Blog

A banner.full

MORNING WALK INTO YEO VALLEY

WEATHER: when you don't think it could get any better, it does. Another superb birding day, with wall to wall sunshine.

Just as I did yesterday I stood in the garden and watched the birds in the meadow at 6:45am before I set off on my walk. Fewer Wood Pigeons were there but a lot more gulls had arrived. I noted the usual pair of Red-legged Partridges and a pair of Pied Wagtails. Then the Stock Doves appeared, I moved very quietly and slowly towards the fence, click, click, in the can!! Not the best shots beause of the light and the distance.

one of the two very flighty Stock Doves

The other day I was heaping praise on to the little Wren singing everyday from in the brambles, I had forgotten to say that a Robin not far away had been just as enthusiastic and longstanding. He reminded that I had been a little remiss by singing at the top of his voice today. So I took a picture of him once more.

this picture has not been enhanced in any way, the morning sunlight is making the bird look extremely red.

I walked past the Nuthatch nest and then the Green Woodpecker nest hole, I saw a single Nuthatch and there was no sign of the woodpeckers. These last few days it is much more difficult walking northward (which is the direction of the stream) because the sun is now up above the hill even at 7am. and gets in my face.
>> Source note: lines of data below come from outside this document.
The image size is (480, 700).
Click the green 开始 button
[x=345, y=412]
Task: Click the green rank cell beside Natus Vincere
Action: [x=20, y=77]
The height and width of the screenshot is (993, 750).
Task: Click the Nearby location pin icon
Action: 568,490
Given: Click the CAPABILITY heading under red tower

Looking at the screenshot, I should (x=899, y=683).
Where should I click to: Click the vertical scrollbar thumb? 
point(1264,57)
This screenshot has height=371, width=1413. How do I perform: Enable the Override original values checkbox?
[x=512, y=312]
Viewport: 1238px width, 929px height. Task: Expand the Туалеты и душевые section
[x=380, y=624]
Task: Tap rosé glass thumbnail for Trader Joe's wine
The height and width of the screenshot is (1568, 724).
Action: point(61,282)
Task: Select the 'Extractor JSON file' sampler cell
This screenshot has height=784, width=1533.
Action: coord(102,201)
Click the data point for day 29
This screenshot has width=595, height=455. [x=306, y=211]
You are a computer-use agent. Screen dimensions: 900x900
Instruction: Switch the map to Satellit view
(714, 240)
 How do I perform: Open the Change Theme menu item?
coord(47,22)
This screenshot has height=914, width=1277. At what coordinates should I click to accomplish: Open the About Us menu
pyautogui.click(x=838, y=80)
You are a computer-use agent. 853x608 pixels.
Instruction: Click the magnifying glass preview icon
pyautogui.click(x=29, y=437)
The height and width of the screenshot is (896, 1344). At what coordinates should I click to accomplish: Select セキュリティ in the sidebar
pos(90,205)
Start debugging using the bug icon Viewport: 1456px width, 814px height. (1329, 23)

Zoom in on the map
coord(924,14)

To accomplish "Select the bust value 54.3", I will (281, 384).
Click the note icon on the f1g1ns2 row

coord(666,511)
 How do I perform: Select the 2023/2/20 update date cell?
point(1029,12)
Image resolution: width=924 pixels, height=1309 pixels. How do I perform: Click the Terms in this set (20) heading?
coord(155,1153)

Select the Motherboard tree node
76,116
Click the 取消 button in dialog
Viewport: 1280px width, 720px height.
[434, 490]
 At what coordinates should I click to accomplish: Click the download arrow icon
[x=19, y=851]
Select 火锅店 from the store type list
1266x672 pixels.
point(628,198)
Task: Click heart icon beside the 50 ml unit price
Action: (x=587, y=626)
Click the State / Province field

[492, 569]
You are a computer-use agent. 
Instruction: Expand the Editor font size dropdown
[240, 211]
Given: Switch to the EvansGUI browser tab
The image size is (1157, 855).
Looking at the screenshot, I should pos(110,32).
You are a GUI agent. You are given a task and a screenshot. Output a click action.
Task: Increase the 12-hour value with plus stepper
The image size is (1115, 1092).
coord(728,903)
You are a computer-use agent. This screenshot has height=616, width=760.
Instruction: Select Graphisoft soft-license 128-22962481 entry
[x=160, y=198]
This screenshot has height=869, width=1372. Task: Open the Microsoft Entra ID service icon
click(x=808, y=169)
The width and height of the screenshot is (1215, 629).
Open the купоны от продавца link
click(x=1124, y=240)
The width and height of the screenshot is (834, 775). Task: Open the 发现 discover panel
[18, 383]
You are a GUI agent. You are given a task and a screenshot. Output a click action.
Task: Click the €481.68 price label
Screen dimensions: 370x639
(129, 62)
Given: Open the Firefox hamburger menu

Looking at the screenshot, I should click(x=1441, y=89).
the sun rising over the hill at 7am. 

Next, I spent about 30 minutes standing near the Kingfisher's nest hole with no luck, not even an azure flash-by. However, the little Wren kept me happy all the time I ws there. I have to admire the work ethic of this little chap, he would sing his little heart out and then mooch around in the pile of debris at the side of the stream and come out with some nesting material.

my little jenny Wren at the Kingfisher site

now with nest material just below his nest

I then bumped into a Pheasant that looked exquisite in the morning sunlight, he was quite casual, walking slowly even though I wasn't too far away. I noticed that he was holding his tail up high because the grass was very wet with dew.

At the junction, the confluence of the stream and the river Yeo I stopped in my usual place, it was very quiet there. I turned around and look southward, the scenery was gorgeous. What great joy this brings to me, I truly love being out here in the great British countryside.

A Chaffinch sang out and I thought of Robert Browning's poem, Home thoughts from abroad, I used to think of this a lot when I was in Spain. This is the first full April I have spent in the UK for 18 years!!!

'Oh to be in England now that Aprils there...........while the Chaffinch sings on the orchard bough, in England - now!

Movement in the sky broke the spell I was under, a Little Egret flew over to the west and a couple of seconds later a Grey Heron flew across in the opposite direction.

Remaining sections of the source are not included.